On 16 January 1917, a dark snowy Tuesday, Effie moved out of Dougal's house on Fifth Avenue, and into her own apartment on the eighth floor of a wealthy red-brick block on East 81st Street. Untypically for her, she had decorated it in a rich, lavish, old-fashioned style; with walls of pale moiré silks and gilt rococo furniture. There were scarcely any mirrors in the apartment, and the windows were hung with elaborate lace curtains and velvet drapes, so that the whole place had an enclosed, tight, inward-looking feel about it. Even John Browning, who was one of the first to visit her there, said it makes me feel as if I'm suffocating in fabric, like one of the poor little Princes in the Tower.'
John Browning had built, with Effie's money, two new prototypes of his machine-gun, and was convinced that he had invented a weapon âas revolutionary as the bow-and-arrow, at least'. He had invited Effie to visit the factory to see them, but Effie was feeling unwell that day, and had to decline.

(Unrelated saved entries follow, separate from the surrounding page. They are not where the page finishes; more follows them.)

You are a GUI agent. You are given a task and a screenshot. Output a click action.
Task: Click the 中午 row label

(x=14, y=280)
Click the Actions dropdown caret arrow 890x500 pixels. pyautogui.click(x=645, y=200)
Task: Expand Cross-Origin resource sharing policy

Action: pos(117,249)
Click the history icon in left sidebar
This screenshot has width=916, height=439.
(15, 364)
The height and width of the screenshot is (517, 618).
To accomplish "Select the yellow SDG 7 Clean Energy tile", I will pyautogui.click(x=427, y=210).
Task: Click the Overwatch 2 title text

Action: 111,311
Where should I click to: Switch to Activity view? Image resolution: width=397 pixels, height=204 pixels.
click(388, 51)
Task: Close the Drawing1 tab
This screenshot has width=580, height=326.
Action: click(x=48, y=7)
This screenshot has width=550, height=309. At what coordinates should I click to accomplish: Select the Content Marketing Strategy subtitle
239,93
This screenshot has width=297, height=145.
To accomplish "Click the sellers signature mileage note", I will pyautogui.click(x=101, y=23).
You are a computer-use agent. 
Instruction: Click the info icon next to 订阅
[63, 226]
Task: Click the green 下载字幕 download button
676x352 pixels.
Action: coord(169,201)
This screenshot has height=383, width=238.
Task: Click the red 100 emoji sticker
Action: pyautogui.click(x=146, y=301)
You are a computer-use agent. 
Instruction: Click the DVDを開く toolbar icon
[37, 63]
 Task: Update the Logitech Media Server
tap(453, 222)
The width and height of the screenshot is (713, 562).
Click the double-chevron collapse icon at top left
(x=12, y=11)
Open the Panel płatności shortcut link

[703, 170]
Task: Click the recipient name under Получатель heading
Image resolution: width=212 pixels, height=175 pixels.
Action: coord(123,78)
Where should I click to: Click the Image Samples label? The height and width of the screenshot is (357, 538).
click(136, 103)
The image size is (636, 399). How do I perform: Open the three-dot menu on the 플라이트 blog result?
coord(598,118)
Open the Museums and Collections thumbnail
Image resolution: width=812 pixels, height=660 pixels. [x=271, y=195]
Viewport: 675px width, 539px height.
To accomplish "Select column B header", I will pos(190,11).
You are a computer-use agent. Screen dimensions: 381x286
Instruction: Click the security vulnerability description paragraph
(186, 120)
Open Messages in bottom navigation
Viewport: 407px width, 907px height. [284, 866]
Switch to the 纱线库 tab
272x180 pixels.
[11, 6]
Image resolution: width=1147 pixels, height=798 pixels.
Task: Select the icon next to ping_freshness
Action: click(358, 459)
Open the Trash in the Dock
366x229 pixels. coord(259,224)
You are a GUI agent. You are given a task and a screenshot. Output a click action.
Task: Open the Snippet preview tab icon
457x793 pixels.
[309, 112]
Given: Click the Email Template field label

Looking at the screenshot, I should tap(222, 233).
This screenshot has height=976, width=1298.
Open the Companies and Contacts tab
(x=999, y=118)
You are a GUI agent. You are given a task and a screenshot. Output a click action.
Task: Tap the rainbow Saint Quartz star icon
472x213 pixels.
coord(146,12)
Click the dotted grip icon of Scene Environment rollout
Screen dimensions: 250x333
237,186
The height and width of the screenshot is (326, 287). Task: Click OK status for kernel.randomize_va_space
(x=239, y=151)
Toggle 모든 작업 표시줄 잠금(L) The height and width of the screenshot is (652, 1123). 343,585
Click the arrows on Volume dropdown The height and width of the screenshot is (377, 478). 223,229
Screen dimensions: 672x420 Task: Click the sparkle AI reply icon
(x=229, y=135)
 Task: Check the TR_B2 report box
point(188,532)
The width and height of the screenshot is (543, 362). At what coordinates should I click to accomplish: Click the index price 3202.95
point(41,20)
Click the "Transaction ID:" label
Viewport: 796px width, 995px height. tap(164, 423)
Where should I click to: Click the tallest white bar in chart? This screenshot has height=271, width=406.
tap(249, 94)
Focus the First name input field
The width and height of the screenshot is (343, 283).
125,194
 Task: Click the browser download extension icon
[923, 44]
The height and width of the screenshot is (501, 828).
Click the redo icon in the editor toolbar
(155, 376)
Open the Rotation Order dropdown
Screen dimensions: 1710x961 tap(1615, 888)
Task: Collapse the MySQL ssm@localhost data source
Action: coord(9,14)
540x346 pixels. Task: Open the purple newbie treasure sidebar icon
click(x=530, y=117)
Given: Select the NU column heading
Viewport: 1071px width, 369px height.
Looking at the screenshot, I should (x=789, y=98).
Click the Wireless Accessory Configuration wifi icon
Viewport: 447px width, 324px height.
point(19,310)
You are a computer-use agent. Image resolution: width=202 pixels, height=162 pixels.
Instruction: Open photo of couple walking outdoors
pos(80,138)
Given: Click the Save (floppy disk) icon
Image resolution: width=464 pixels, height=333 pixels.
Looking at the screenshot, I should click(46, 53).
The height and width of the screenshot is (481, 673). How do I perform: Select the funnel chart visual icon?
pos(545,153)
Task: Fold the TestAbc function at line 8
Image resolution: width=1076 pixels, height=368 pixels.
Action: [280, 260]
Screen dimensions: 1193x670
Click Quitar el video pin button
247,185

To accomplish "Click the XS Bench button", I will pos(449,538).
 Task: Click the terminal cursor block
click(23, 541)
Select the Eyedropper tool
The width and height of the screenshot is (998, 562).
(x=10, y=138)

She knew that the baby growing inside her was Alisdair's: it could be nobody else's. But far from making her feel disturbed and unhappy, as she supposed it should have done, it gave her for the first time in her life an almost incandescent desire to care for somebody else, and nurture them, and enfold them in love and happiness. She should have been distressed, renting her raiment and stalking haggardly from room to room, but she wasn't. She felt a secret joy that sometimes brought her close to tears.
A large measure of her joy came from her belief that when somebody good dies, somebody else is born to replace them. It had happened several times in her life that a friend had died, and a few weeks later, or a few months later, a new baby had been born to somebody else who was close. It could have been that Alisdair had been born to replace poor Jamie Arbuthnott; and it could be that out of the grief she had felt for Karl von Ahlbeck, a child would be born to her. Alisdair's seed had given her baby life, but she thought of it constantly as Karl's child.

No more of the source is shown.